A l'article 11 alinéa 3bis de la loi sur le droit pénal administratif, qui porte sur la prescription, une minorité Walder a été déposée. A ce sujet, la majorité de la commission a adopté une proposition Vogt visant à empêcher que des prévenus échappent à un jugement en faisant traîner le dossier ou en raison de la surcharge des tribunaux. Nous vous proposons de ne pas suivre cette proposition et d'en rester à la solution du Conseil fédéral. Il n'est en effet pas opportun d'introduire une modification du droit de la prescription dans le cadre de ce projet. Selon la jurisprudence, les poursuites pénales administratives sont engagées en matière de prescription et traitées comme un jugement de première instance, selon l'article 97 alinéa 3 du code pénal. Il y a aussi lieu de relever que dans certaines procédures administratives, il n'y a pas d'ordonnance pénale. C'est le cas si l'instance supérieure estime qu'une peine privative de liberté est requise ou si la procédure d'opposition est ignorée. En conséquence, dans ces cas, le délai de prescription prend fin avec le jugement de première instance. Cette modification n'est donc pas nécessaire. Nous vous recommandons donc de suivre la minorité Walder.

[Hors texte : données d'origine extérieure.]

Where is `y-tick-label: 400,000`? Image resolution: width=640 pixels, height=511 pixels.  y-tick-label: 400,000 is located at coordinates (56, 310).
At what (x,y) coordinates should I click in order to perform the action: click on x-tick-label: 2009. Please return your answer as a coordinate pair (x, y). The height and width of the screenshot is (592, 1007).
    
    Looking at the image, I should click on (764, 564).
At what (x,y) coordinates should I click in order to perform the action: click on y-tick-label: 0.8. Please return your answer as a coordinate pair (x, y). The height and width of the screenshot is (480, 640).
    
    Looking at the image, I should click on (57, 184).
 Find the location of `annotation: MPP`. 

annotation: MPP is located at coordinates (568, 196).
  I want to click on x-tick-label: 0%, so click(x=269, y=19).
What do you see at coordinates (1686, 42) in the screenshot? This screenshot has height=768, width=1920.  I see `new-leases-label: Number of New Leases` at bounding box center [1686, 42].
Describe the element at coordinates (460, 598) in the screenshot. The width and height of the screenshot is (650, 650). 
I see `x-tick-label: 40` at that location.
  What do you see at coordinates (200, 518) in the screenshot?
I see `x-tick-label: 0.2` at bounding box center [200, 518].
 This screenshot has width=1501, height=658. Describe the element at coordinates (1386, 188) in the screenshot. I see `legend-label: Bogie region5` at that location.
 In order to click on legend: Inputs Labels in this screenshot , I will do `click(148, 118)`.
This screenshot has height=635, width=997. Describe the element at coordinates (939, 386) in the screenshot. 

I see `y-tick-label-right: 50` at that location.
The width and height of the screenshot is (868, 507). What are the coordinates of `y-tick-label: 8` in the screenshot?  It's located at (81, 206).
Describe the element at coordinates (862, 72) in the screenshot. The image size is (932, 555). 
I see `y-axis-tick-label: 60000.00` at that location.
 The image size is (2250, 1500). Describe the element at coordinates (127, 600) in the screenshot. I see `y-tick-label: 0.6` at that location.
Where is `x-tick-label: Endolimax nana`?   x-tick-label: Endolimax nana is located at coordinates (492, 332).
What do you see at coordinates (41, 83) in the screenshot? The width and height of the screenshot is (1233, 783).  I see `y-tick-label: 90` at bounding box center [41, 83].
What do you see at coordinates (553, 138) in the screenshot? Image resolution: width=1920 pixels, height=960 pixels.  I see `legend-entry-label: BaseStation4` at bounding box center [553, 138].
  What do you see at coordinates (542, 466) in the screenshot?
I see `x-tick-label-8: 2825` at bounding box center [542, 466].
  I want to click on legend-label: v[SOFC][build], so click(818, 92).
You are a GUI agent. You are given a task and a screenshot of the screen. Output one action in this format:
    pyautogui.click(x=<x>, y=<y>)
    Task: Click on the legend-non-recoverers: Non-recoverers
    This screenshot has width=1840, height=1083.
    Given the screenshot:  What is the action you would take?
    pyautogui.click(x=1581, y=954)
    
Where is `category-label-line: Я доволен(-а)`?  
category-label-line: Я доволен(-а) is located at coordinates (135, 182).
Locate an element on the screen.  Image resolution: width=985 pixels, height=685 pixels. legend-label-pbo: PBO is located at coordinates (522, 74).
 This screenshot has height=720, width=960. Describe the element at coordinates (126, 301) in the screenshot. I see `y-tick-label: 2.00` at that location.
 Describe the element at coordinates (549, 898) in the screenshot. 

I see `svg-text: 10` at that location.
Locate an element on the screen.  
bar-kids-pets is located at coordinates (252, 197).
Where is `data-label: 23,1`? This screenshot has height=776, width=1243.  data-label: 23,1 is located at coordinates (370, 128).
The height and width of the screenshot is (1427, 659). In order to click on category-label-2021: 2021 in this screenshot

Concernant la loi fédérale sur les armes, à l'article 33 alinéa 2 chiffre 8, les deux propositions de minorité I (Geissbühler) et II (Bregy) visent à supprimer les peines pour les personnes qui offrent ou vendent des armes ou des composants d'armes sans autorisation, ou à alléger les peines prévues.
Pour le groupe socialiste, il est inacceptable que ceux qui déclarent régulièrement que le code pénal est trop laxiste se montrent soudainement très indulgents quand il s'agit de sanctionner les infractions à la loi sur les armes. Les armes, y compris celles que l'on garde chez soi, sont souvent responsables de crimes ou de suicides et nous estimons indispensable qu'elles soient très réglementées. C'est une tâche fondamentale de l'Etat de veiller à les réguler afin de protéger la population.
Concernant la loi sur la circulation routière, à l'article 90 chiffre 10a, une proposition de minorité Nidegger concernant le délit de chauffard vise à abroger les alinéas 3 et 4 qui sanctionnent les vitesses excessives susceptibles d'entraîner des blessures ou la mort. Pour l'auteur de la proposition de minorité, il s'agit d'une disposition qui a été décidée suite à des courses de voitures illicites et cela enlève la liberté du juge qui doit simplement suivre le résultat du radar au lieu de juger le cas. Une peine plancher d'un an telle que prévue à l'alinéa 3 lui semble disproportionnée en regard d'autres peines pour des infractions plus graves.
Pour le groupe socialiste, il ne faut pas sous-estimer le délit de chauffard, même si la fourchette des peines semble excessive. C'est la raison pour laquelle nous avons proposé la suppression de la peine plancher pour la remplacer par une peine privative de quatre ans au plus ou une peine pécuniaire, proposition qui a été acceptée par la commission.
En définitive, le groupe socialiste vous recommande donc de rejeter toutes les propositions de minorités, sauf les minorités Hurni et Walder.